Необыкновенный охотник | страница 19



Поначалу пустыня, как и все новое в этой стране, поразила Альфреда. Особенно ночь в пустыне, когда воздух чист и прозрачен и огромные ясные звезды сияют вечным светом в черном небе. Тишина какая-то удивительная, торжественная тишина. Непроглядная чернота в нескольких шагах от костра. И расположившиеся большим полукружьем верблюды, в блестящих глазах которых отражаются маленькие огоньки от костра.

В эти минуты Альфред готов был поклясться, что ничего прекраснее и величественнее, чем пустыня, он не видел и, очевидно, никогда не увидит.

Но вот наступило утро, багрово-красное солнце встало над безоблачным горизонтом, и палящий зной обрушился на путешественников. Ни деревца, ни скалы, ничего, что дало бы хоть крошечную тень, где можно было бы отдохнуть от палящих лучей. Лишь песок, раскаленный и излучающий жар, песок — насколько хватает глаз. Прокаленный неподвижный воздух трепещет от зноя — ни ветерка, ни дуновенья. Впрочем, это счастье, когда нет ветра — такой же жаркий, как все вокруг, он несет смертельную опасность; может высушить бурдюки — кожаные мешки с водой, без которой путника ждет верная гибель.

Брем очень страдал от жары. И хоть он по-прежнему восторгался ночной пустыней, днем она казалась ему отнюдь не такой привлекательной. Но самое страшное ждало Альфреда и его спутников впереди.

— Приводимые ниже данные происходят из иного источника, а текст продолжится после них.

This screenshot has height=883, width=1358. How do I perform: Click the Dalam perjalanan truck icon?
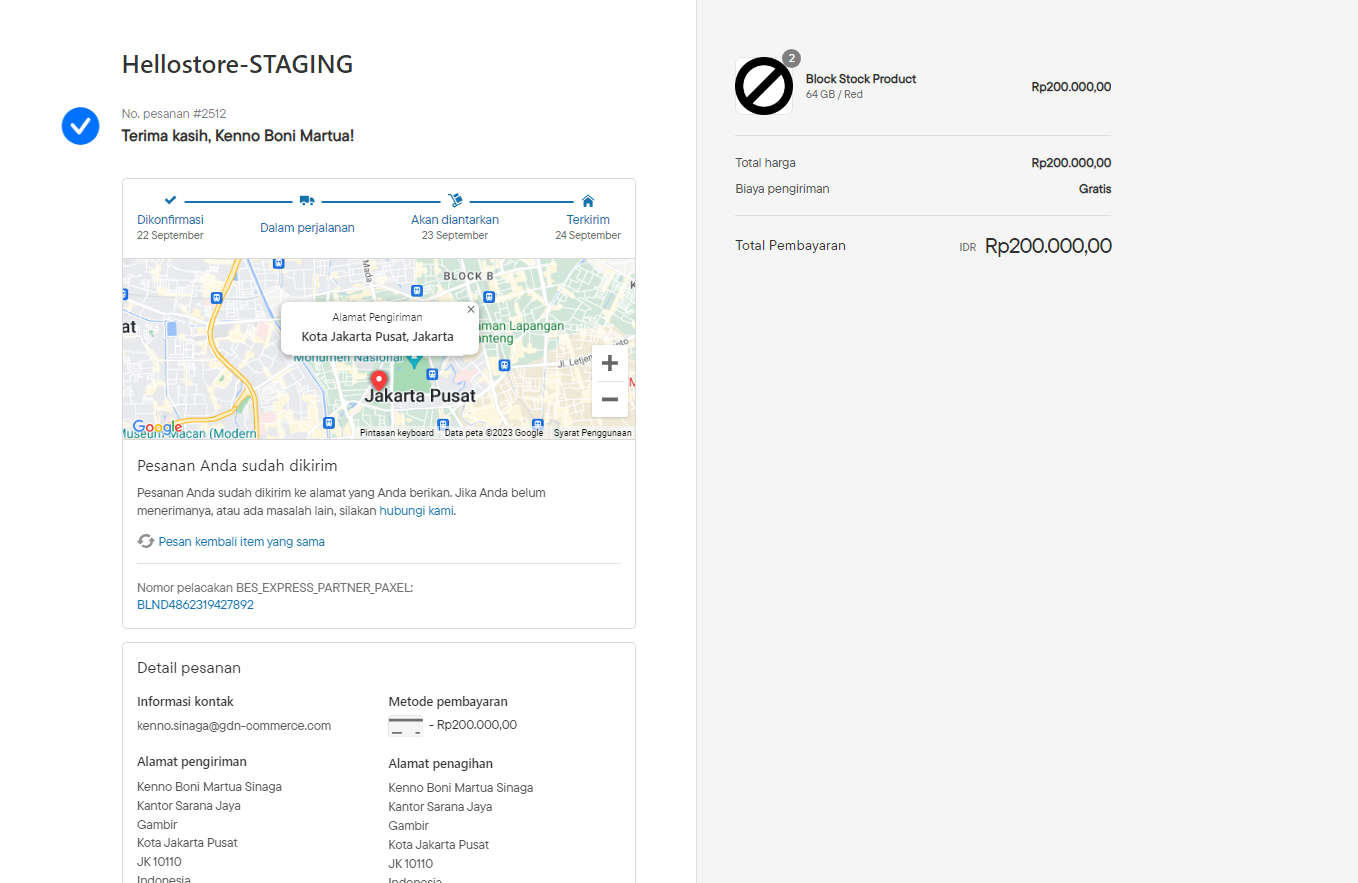[x=307, y=201]
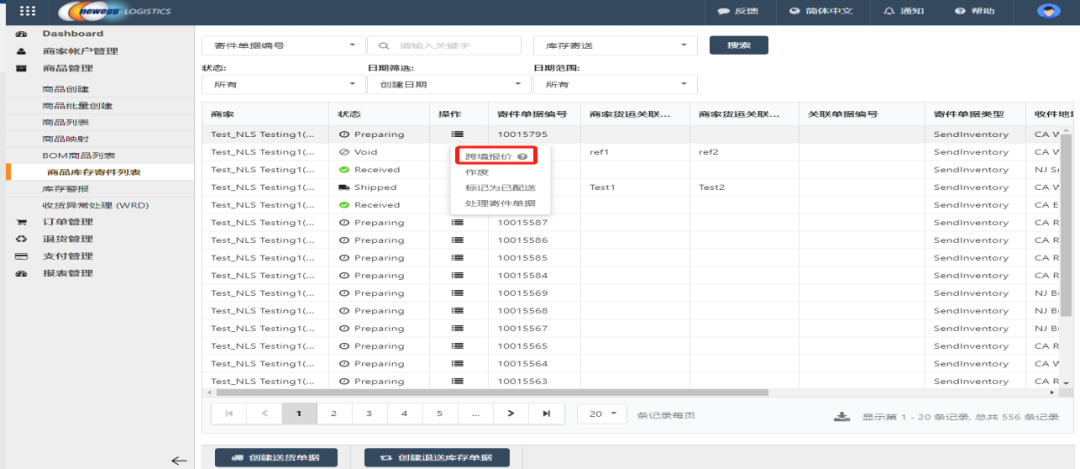The image size is (1080, 469).
Task: Open 订单管理 in the sidebar
Action: (67, 222)

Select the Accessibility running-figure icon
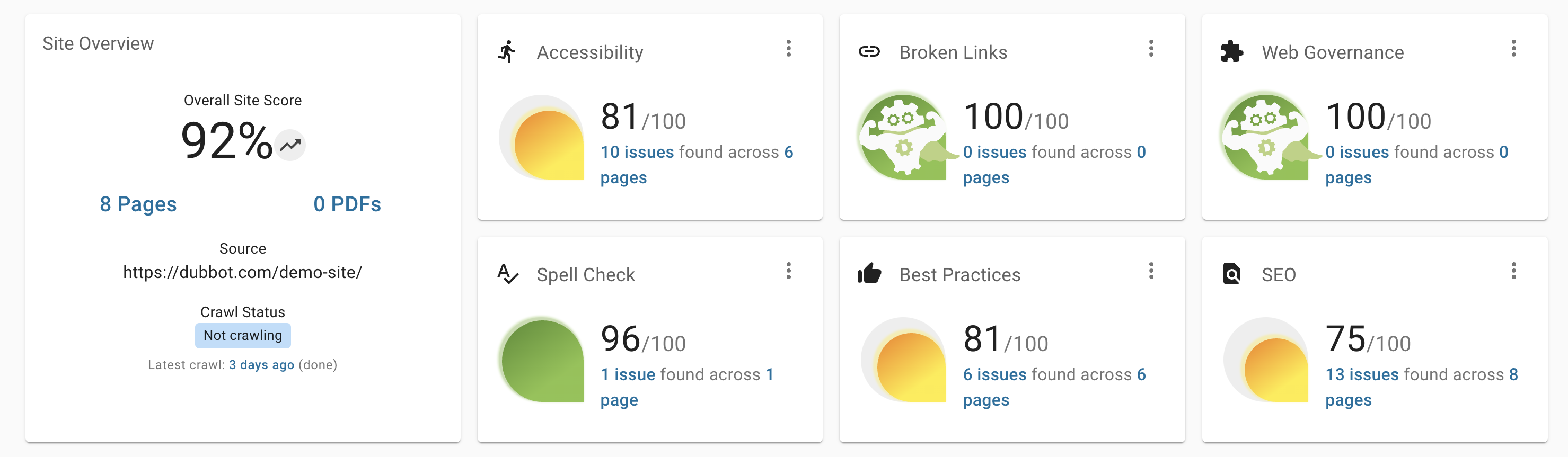(507, 52)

Это случилось на пятый или шестой день пути. На небе появились тучи, и Брем почувствовал: что-то должно произойти. Впрочем, погонщики верблюдов почувствовали приближение опасности гораздо раньше. Почувствовали это и животные — они стали нервничать, плохо слушаться погонщиков, быстрее уставать. К концу пятого дня путешествия по пустыне верблюды настолько выбились из сил, что еле переставляли ноги. Но погонщики против обыкновения не остановили караван, не сняли с животных тяжелые тюки, а продолжали гнать верблюдов вперед. На исходе шестого дня небо окончательно затянуло тучами, густой, непроницаемый туман заволок всю пустыню. Духота, которая усиливалась с каждым часом, казалось, достигла предела. Но к утру она стала еще нестерпимее. Впрочем, о том, что наступило утро, можно было узнать с трудом: солнце не могло пробиться сквозь еще более сгустившийся туман, и в полдень над пустыней царили сумерки. Однако ветра пока не было. Погонщики торопились воспользоваться этим, пристраивая самое ценное — мешки с водой — рядом с лежащими верблюдами так, чтоб эти мешки были защищены от южного или юго-западного ветра телами животных. Пристроив воду, они, плотно завернувшись в свои плащи, сами улеглись за тюками и ящиками, снятыми с верблюдов. И вот налетел первый порыв жаркого, раскаленного ветра. В то же мгновенье мириады песчинок взвились в воздух, окрасив все вокруг в желто-оранжевый цвет. Так начался ураган — самум, что в переводе значит «пышущий ядом». Через секунду уже все кругом вертелось с бешеной скоростью, все было заполнено взвившимся песком. И вдруг среди этой бешеной пляски поднялся огромный столб, второй, третий… Они крутились, стремясь вперед с неимоверной скоростью, то подпрыгивая, то изгибаясь, то вдруг падая и превращаясь в холмы. А на смену им поднимались новые и тоже неслись по пустыне в дикой пляске. И горе тому каравану, который окажется на пути этих песчаных столбов! Но если столбы песка и пронесутся мимо — все равно плохо людям и животным. Мельчайшие острые песчинки проникают сквозь одежду, и все тело начинает гореть, губы трескаются от жары, любая царапина, любая ранка начинает кровоточить и доставлять человеку страдания. Голова болит так, что люди нередко теряют сознание, руки и ноги отекают, страшная жажда не покидает человека ни на мгновенье. А ко всему этому примешивается чувство страха за воду — если ветер хоть чуть-чуть коснется кожаных мешков, они треснут, и вода моментально испарится.